Plusieurs des Templiers provinois interrogés séparément en Février 1310, déclarèrent vouloir venger l’Ordre du Temple de la calomnie. Ils furent au Jardin de l’évêché de Paris parmi les 546 Templiers qui offrirent de constituer une défense à l’Ordre : depuis leur arrestation, tous les frères étaient privés de sacrements, dépossédés de l’habit religieux et de leurs biens et mettent à jour l’immoralité des moyens employés pour obtenir des aveux.
Sous l’influence du roi, un concile provincial fut convoqué à Paris. Il décida que toute rétractation serait considérée comme un cas plus grave que la protestation d’innocence et conduirait à la peine du feu. En Mai, le concile condamna au bûcher 54 Templiers s’étant rétractés. La plupart des frères qui s’étaient offerts à plaider la cause de l’Ordre abandonnèrent. La défense anéantie, un rapport défavorable aux Templiers fut transmis au Concile de Vienne. Celui-ci refusa de condamner un Ordre dont il n’avait pas entendu la défense. Calomnié, cet ordre religieux ne pouvait plus, désormais, servir la cause de l’Eglise sans scandale.

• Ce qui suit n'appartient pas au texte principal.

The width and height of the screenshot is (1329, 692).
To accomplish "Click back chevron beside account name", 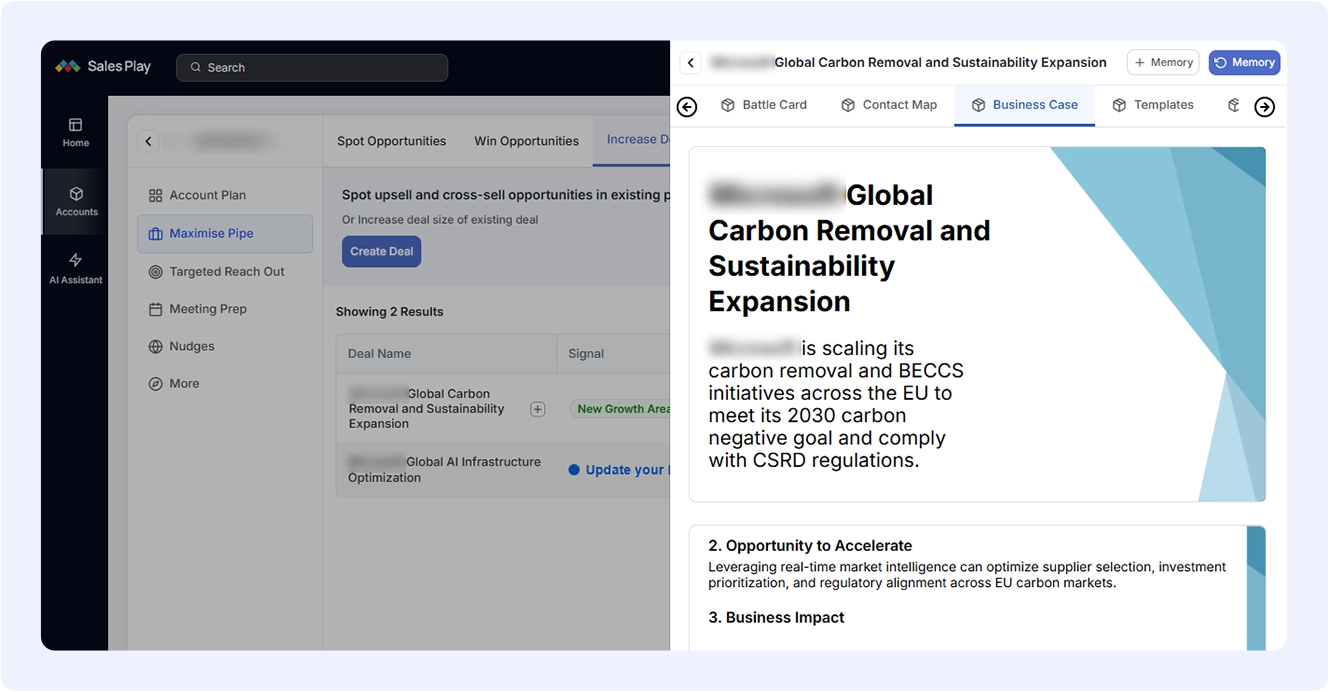I will (x=149, y=142).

Le Pape le supprima alors de sa propre autorité, conciliant les droits de la justice qui ne cédait pas et les exigences de Philippe le Bel, en 1312. La majorité des biens fut attribuée l’Ordre des Hospitaliers de Saint Jean de Jérusalem et non au roi de France, comme celui-ci l’aurait souhaité. Aucun document ne renseigne sur le sort subit par les derniers Templiers provinois.